- Born: June 4, 1831 Hartford, Connecticut
- Died: February 9, 1923 (aged 91) Hartford, Connecticut, U.S.

Signature

= Frances Ellen Burr =

Frances Ellen Burr (June 4, 1831 - February 9, 1923) was an American suffragist and writer from Connecticut. In 1869, she was a co-founder of the Connecticut Woman Suffrage Association.

== Early life ==
Burr was born on June 4, 1831, in Hartford, Connecticut, and was the youngest of fourteen children born to James Burr and Lucretia Olcott Burr. Her brother Alfred E. Burr was publisher of the progressive newspaper, the Hartford Times.

== Suffrage work ==
Burr attended the 4th National Women's Rights Convention held in Cleveland in 1853. After getting enough petitions, she introduced a suffrage bill in the Connecticut General Assembly in 1867 that was defeated by a fairly narrow vote, giving her hope for women's suffrage in the state. In 1869, she was one of several suffragists to call for the first suffrage convention held in Connecticut. At the convention, she and Isabella Beecher Hooker founded the Connecticut Woman Suffrage Association (CWSA). Over the next 41 years, Burr would serve as the recording secretary of CWSA. She was also active in suffrage work on the national level.

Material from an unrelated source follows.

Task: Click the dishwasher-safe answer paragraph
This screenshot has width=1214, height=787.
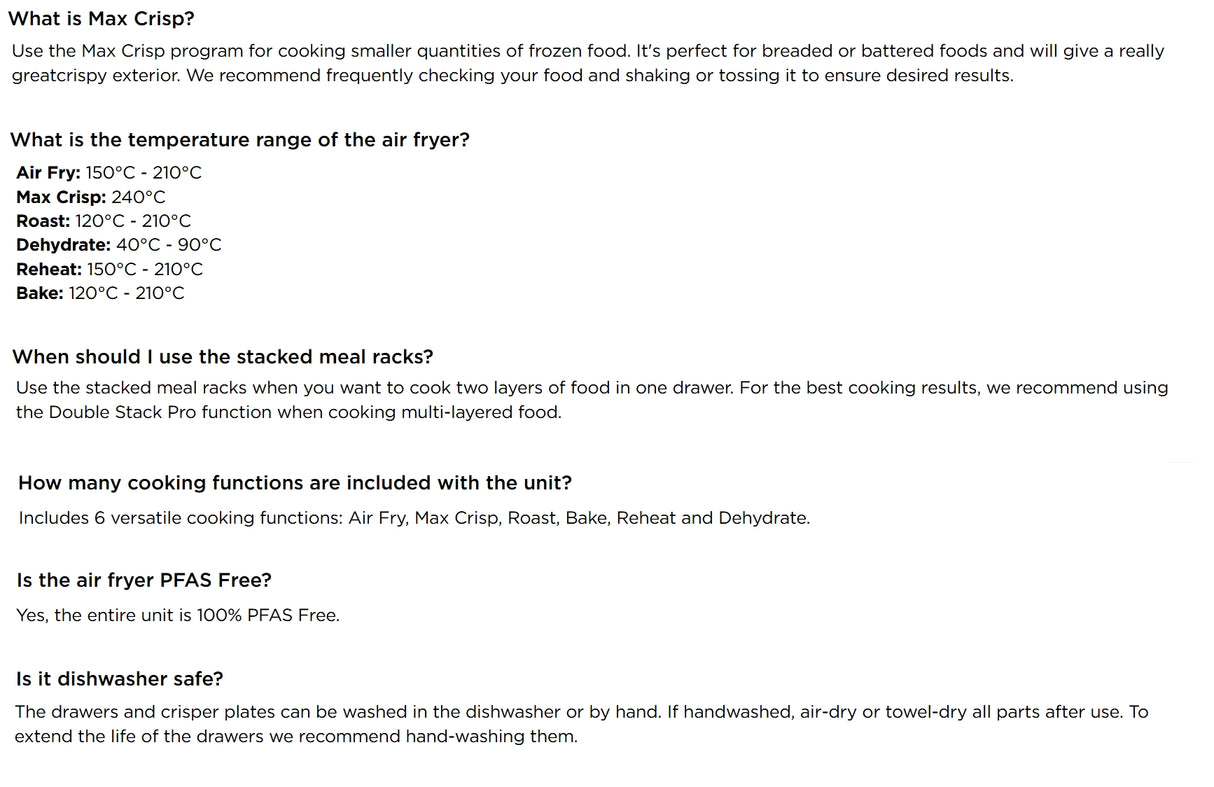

Later, Burr and Emily Parmely Collins started the Hartford Equal Rights League in 1885. Burr was a contributor to The Woman's Bible, and one of eight women who wrote "special commentaries" for the book.

== Personal life ==
Unlike many feminist activists of her generation, Burr lived to see women's suffrage won in 1920, when she was in her late eighties. She died in her Hartford home on February 9, 1923, at the age of 91. Her body was placed in a vault in Spring Grove Cemetery. In 2020, she was inducted into the Connecticut Women's Hall of Fame in 2020.